• _Problem requirements_
Transcribe the listing exactly as written. Leave the images out.
━━━━━━━━━━━━━━━━━━━━
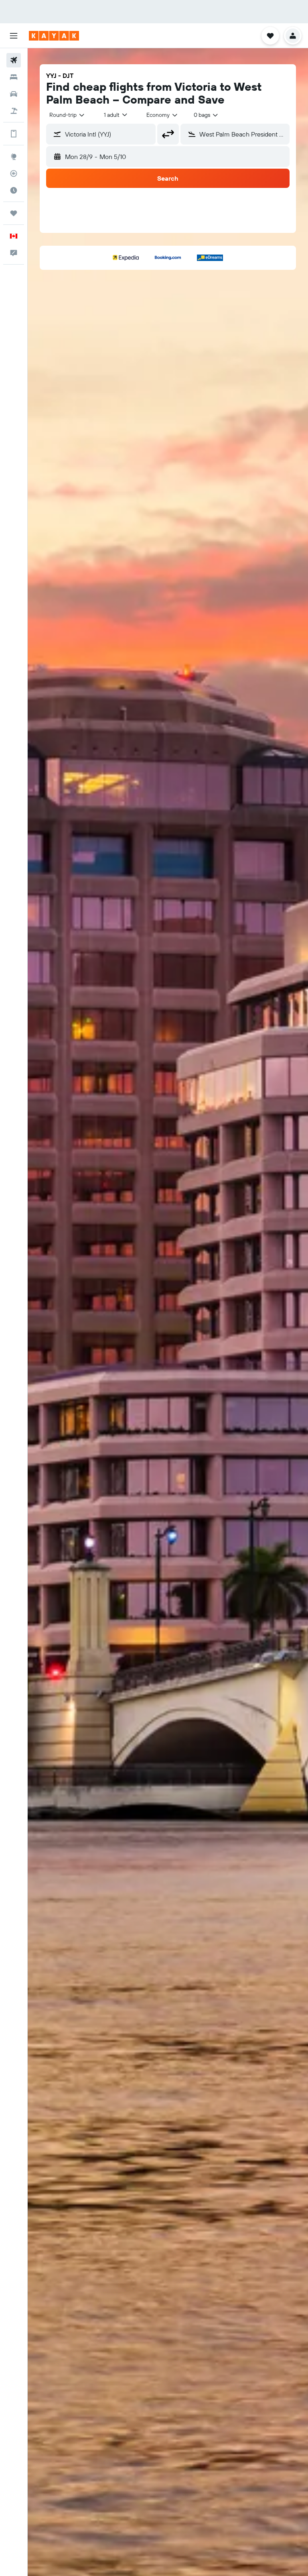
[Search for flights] (13, 60)
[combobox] (162, 115)
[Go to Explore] (13, 157)
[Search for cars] (13, 94)
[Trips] (13, 213)
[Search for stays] (13, 77)
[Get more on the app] (13, 134)
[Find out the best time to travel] (13, 190)
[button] (13, 36)
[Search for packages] (13, 111)
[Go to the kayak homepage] (54, 36)
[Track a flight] (13, 173)
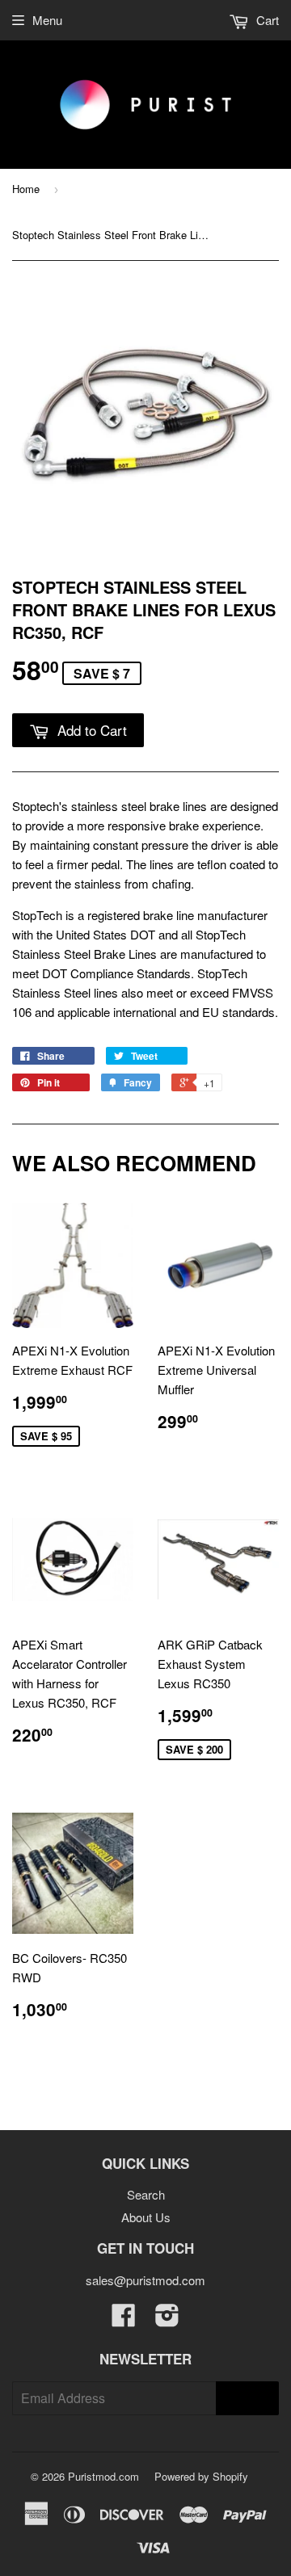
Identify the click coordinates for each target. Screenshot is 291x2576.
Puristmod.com (103, 2476)
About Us (146, 2216)
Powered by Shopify (201, 2476)
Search (146, 2194)
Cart (266, 19)
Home (26, 188)
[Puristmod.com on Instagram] (167, 2319)
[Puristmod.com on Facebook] (124, 2319)
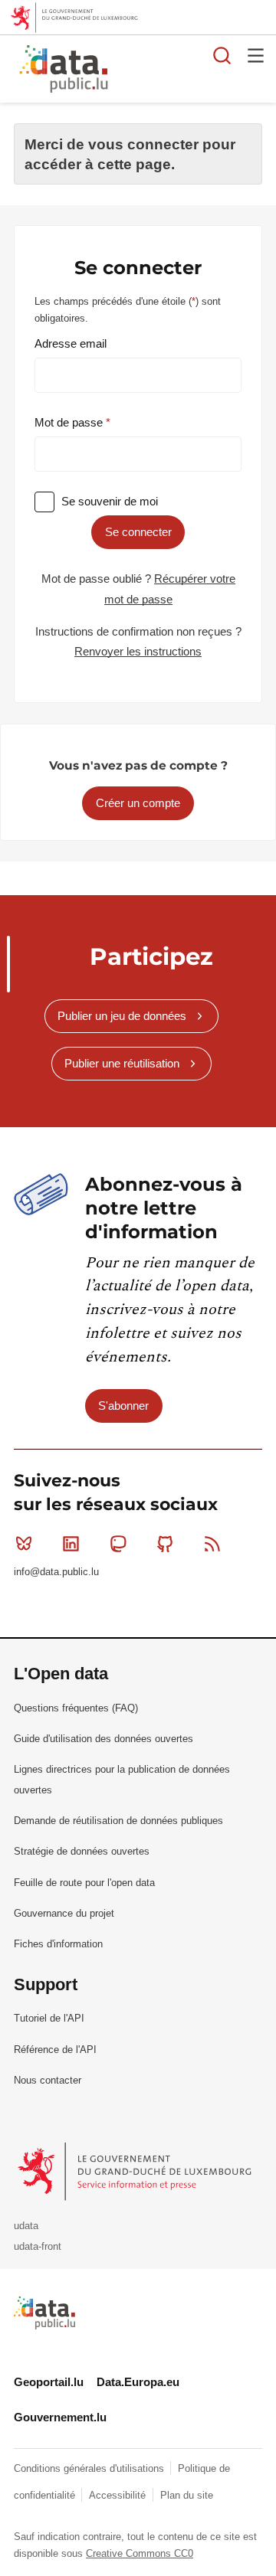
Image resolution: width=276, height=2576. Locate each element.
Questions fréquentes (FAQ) (76, 1708)
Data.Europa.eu (138, 2381)
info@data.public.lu (56, 1571)
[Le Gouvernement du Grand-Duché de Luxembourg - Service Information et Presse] (136, 2170)
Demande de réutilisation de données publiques (118, 1820)
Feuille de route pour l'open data (84, 1882)
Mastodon (118, 1544)
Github (165, 1544)
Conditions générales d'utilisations (90, 2468)
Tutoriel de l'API (49, 2018)
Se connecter (138, 531)
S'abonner (123, 1405)
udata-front (37, 2246)
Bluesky (24, 1544)
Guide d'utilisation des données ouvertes (103, 1738)
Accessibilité (119, 2495)
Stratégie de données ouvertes (82, 1851)
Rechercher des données (222, 55)
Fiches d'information (58, 1944)
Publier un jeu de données (122, 1015)
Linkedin (70, 1544)
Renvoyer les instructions (138, 651)
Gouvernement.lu (60, 2417)
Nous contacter (47, 2080)
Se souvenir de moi (109, 501)
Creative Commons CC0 (139, 2553)
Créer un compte (138, 802)
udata (26, 2225)
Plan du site (186, 2495)
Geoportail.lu (49, 2381)
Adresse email (70, 343)
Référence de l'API (55, 2049)
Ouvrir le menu (256, 55)
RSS (212, 1544)
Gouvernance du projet (64, 1913)
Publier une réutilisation (121, 1063)
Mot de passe (70, 422)
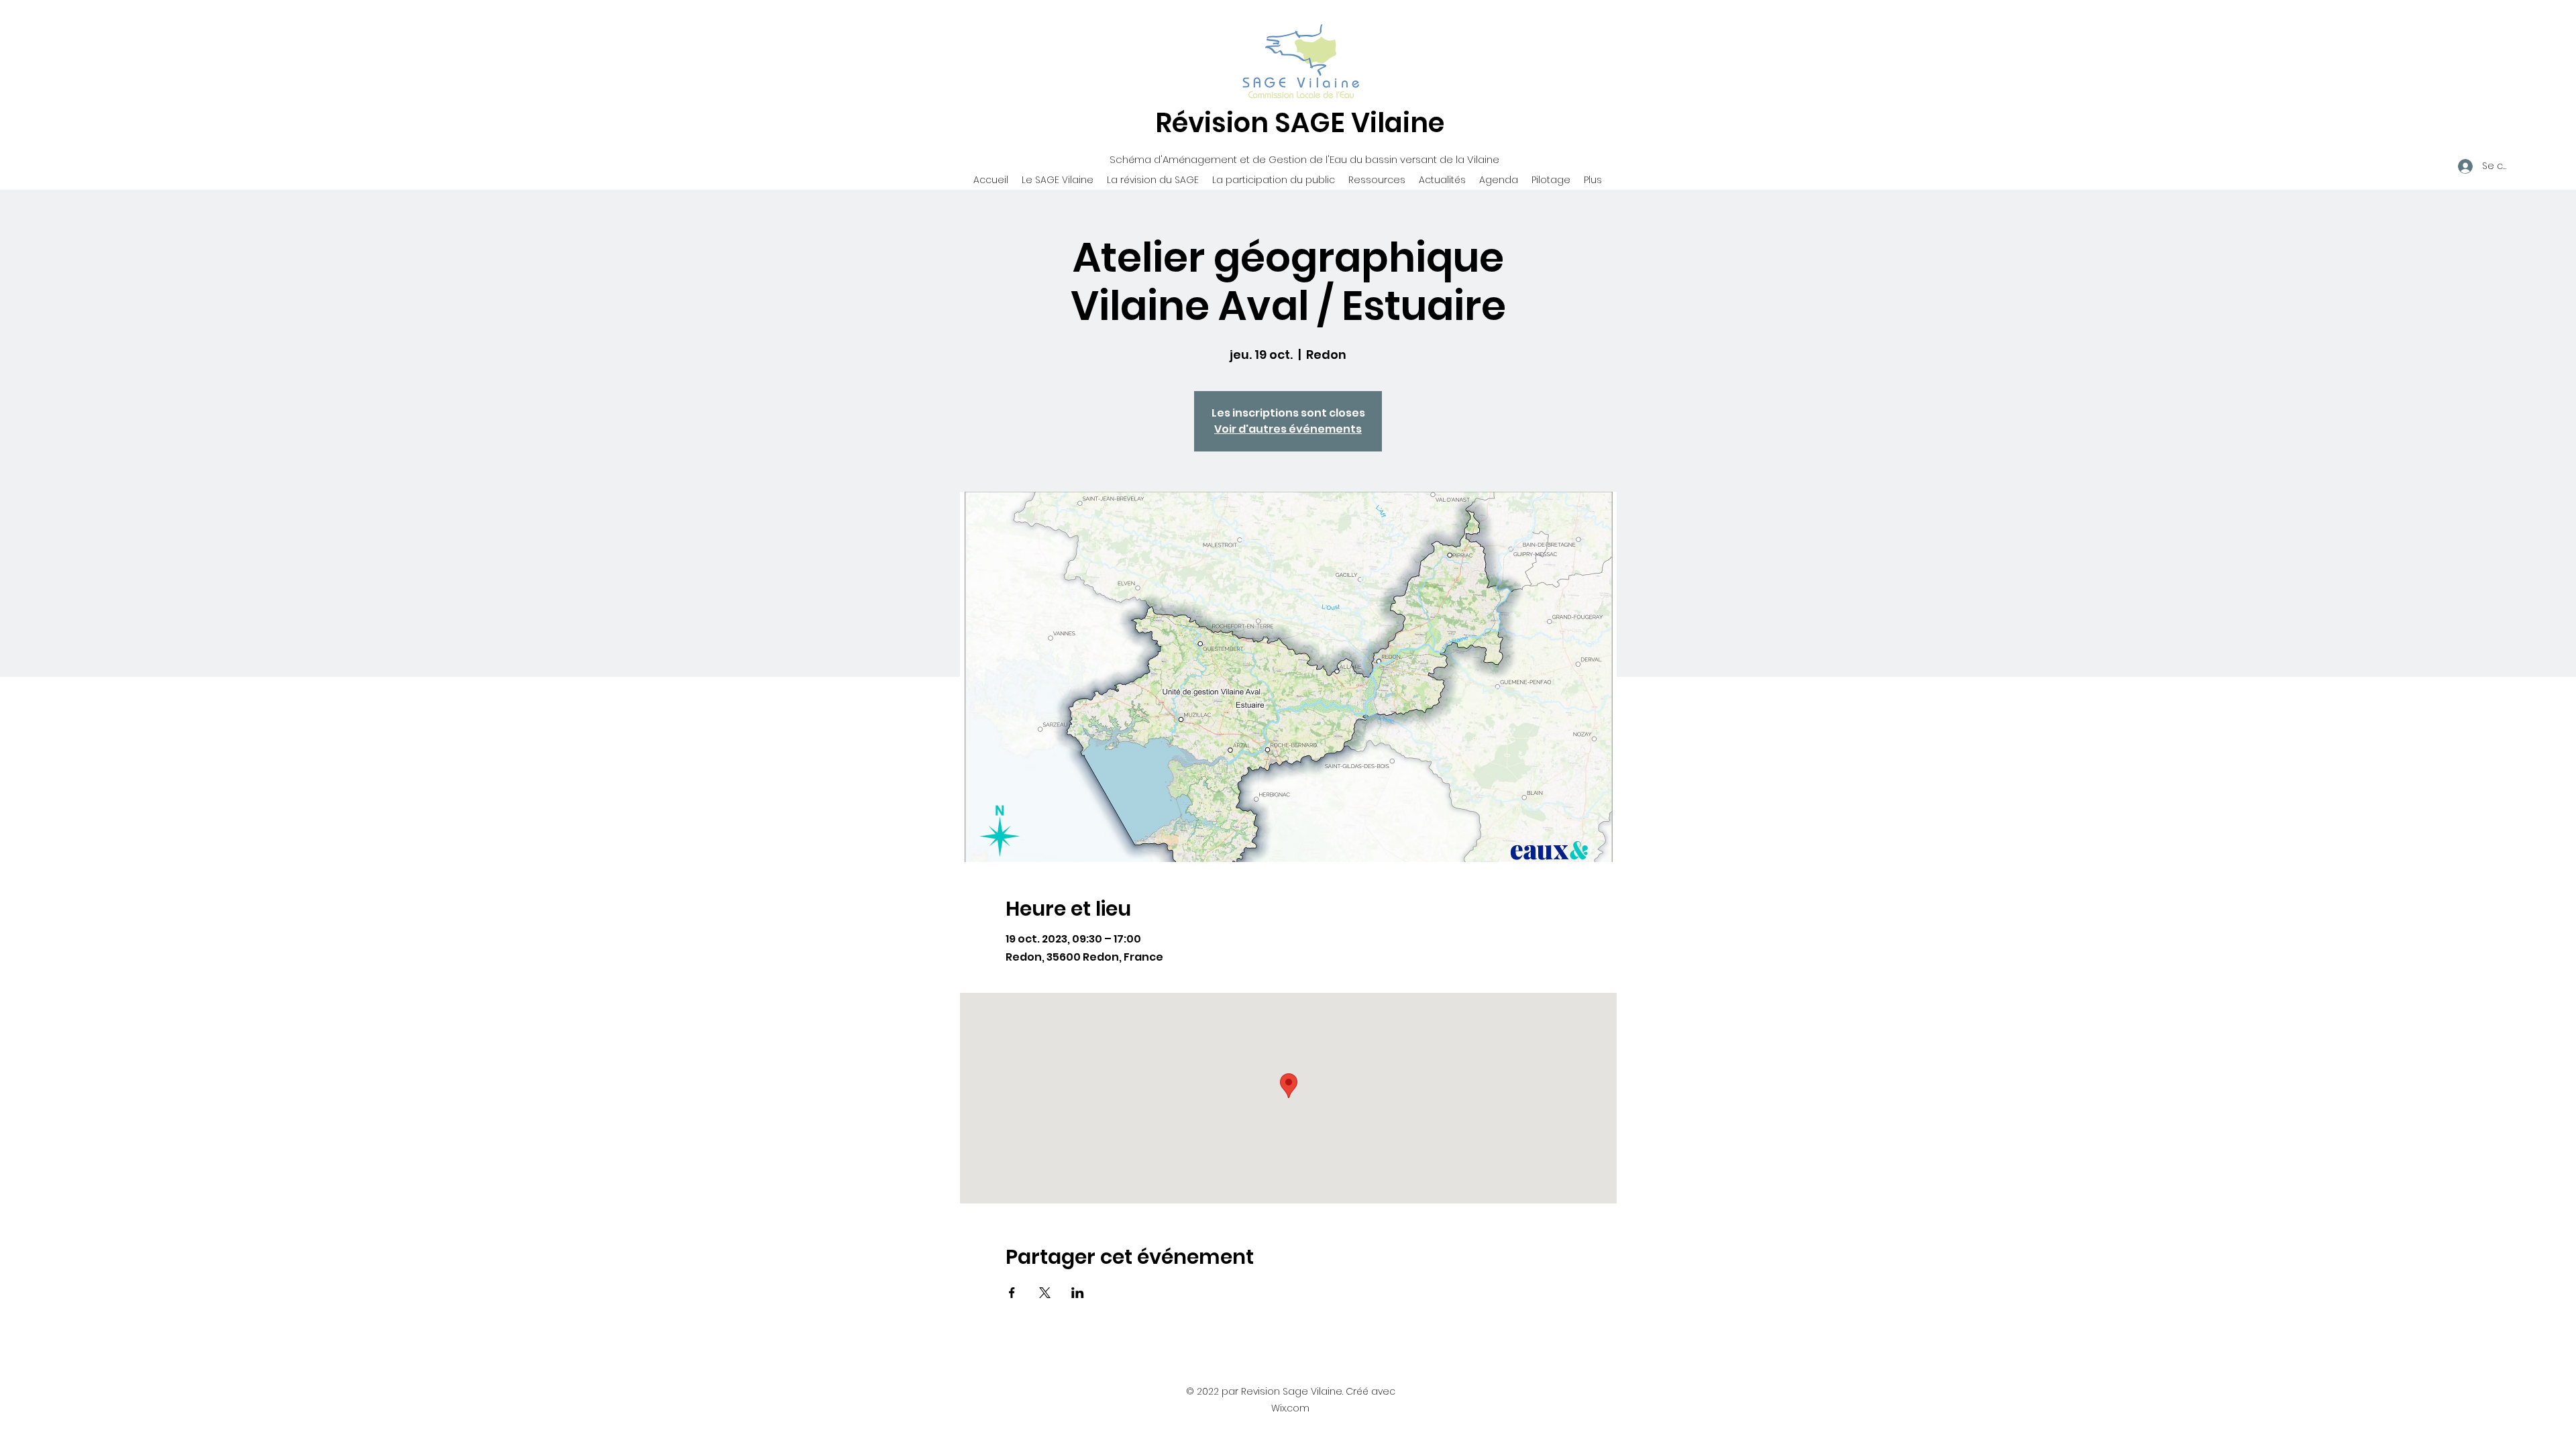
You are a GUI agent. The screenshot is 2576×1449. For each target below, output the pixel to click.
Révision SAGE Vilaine (1299, 123)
━━━━━━━━━━━━━━━━━━━━
• _Output_
[Search for flights] (13, 60)
[combobox] (162, 115)
[Go to Explore] (13, 157)
[Search for cars] (13, 94)
[Trips] (13, 213)
[Search for stays] (13, 77)
[Get more on the app] (13, 134)
[Find out the best time to travel] (13, 190)
[button] (13, 36)
[Search for packages] (13, 111)
[Go to the kayak homepage] (54, 36)
[Track a flight] (13, 173)
Identify the click coordinates for each target. Screenshot is 291x2576.
Puristmod.com (103, 2476)
About Us (146, 2216)
Powered by Shopify (201, 2476)
Search (146, 2194)
Cart (266, 19)
Home (26, 188)
[Puristmod.com on Instagram] (167, 2319)
[Puristmod.com on Facebook] (124, 2319)
Image resolution: width=276, height=2576. Locate each element.
Questions fréquentes (FAQ) (76, 1708)
Data.Europa.eu (138, 2381)
info@data.public.lu (56, 1571)
[Le Gouvernement du Grand-Duché de Luxembourg - Service Information et Presse] (136, 2170)
Demande de réutilisation de données publiques (118, 1820)
Feuille de route pour l'open data (84, 1882)
Mastodon (118, 1544)
Github (165, 1544)
Conditions générales d'utilisations (90, 2468)
Tutoriel de l'API (49, 2018)
Se connecter (138, 531)
S'abonner (123, 1405)
udata-front (37, 2246)
Bluesky (24, 1544)
Guide d'utilisation des données ouvertes (103, 1738)
Accessibilité (119, 2495)
Stratégie de données ouvertes (82, 1851)
Rechercher des données (222, 55)
Fiches d'information (58, 1944)
Publier un jeu de données (122, 1015)
Linkedin (70, 1544)
Renvoyer les instructions (138, 651)
Gouvernement.lu (60, 2417)
Nous contacter (47, 2080)
Se souvenir de moi (109, 501)
Creative Commons CC0 (139, 2553)
Créer un compte (138, 802)
udata (26, 2225)
Plan du site (186, 2495)
Geoportail.lu (49, 2381)
Adresse email (70, 343)
Référence de l'API (55, 2049)
Ouvrir le menu (256, 55)
RSS (212, 1544)
Gouvernance du projet (64, 1913)
Publier une réutilisation (121, 1063)
Mot de passe (70, 422)
You are a GUI agent. The screenshot is 2576×1449. For each target below, output the pixel to click.
Révision SAGE Vilaine (1299, 123)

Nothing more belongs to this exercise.